Sunday night our server filled up and for some reason this crashed all of the deadline clients. Now that we have free’d up space the nodes including pulse are still crashing. I’m not exactly sure how long they run before they crash… It looks like it will take one task then dump. The repository lives on a separate server so there were no space issues there.
I tried with the pulse server deleting it out of the repository and letting it recreate itself, but the same issue still arises. I have not tried deleting all the nodes from the repository yet.
I’m running 5.1.0.46398 on win7 with a linux Repository…

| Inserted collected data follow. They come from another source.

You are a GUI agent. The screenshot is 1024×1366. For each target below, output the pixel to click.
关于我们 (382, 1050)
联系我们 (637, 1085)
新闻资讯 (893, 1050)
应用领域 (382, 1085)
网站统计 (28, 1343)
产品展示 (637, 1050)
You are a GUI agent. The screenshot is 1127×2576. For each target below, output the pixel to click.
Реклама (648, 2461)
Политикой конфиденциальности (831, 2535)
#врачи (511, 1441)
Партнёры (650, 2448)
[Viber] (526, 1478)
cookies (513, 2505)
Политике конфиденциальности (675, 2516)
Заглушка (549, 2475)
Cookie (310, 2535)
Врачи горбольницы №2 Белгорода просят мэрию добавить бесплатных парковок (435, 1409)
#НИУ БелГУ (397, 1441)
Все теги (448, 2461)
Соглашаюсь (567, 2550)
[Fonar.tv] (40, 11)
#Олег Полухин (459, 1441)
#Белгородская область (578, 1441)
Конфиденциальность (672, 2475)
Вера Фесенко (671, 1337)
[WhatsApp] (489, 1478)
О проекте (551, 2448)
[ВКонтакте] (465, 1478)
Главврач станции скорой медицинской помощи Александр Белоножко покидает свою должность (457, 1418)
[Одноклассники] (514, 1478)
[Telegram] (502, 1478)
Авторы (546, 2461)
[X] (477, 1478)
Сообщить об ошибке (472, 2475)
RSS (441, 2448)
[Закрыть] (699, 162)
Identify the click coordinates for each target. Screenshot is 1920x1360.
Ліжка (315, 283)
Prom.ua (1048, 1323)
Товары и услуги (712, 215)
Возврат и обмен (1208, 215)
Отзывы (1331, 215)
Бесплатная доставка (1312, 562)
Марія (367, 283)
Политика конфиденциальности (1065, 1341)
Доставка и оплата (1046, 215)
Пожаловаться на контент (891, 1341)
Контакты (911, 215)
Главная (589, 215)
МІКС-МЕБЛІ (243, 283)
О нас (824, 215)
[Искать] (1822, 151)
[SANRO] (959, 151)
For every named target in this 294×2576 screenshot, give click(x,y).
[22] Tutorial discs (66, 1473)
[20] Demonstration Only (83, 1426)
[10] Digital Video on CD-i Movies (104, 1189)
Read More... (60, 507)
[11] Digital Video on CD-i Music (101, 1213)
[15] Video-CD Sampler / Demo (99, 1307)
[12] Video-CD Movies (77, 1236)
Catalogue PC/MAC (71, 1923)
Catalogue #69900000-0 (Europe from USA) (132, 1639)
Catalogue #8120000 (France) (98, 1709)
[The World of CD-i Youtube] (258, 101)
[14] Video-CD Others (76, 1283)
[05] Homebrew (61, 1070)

Can you send us a Pulse log after it crashes? You can find the logs locally on the Pulse machine at %programdata%\thinkbox\deadline\logs. We can take a look to see if there is anything that explains the crash.
Our Pulse is running on an XP machine. I looked in C:\Documents and Settings\render\Local Settings\Application Data\Thinkbox\Deadline but I don’t see any logs. But I did find logs in C:\Documents and Settings\render\Local Settings\Temp.
Thanks for the logs! It looks like Pulse crashes when trying to purge the temp directory of the repository. Can you go to \your\repository\temp and manually delete everything in there? Also, maybe do the same for \your\repository\trash. After doing that, launch Pulse again and see if things improve.
So the problem came back. I checked the Temp folder in the Repository and there were 86,740 files. I’m deleting them all now hoping that it resolves the issue again. Does it sound like something is not cleaning up properly?
Hmm, I wonder if something is preventing that node from deleting those files. The slave is supposed to delete that file right after creating it. If you open that folder from the node, can you manually delete the files?
We’re also experiencing this issue, Pulse will come on for anywhere between 10 seconds and 20 mins and then bomb out. Also some of the slaves have been completely crashing out and have to be manually restarted (they leave a windows debug window up that seems to prevent control of the slave from deadline). The one slave that left the window open showed the last action as deleting objects from the temp folder.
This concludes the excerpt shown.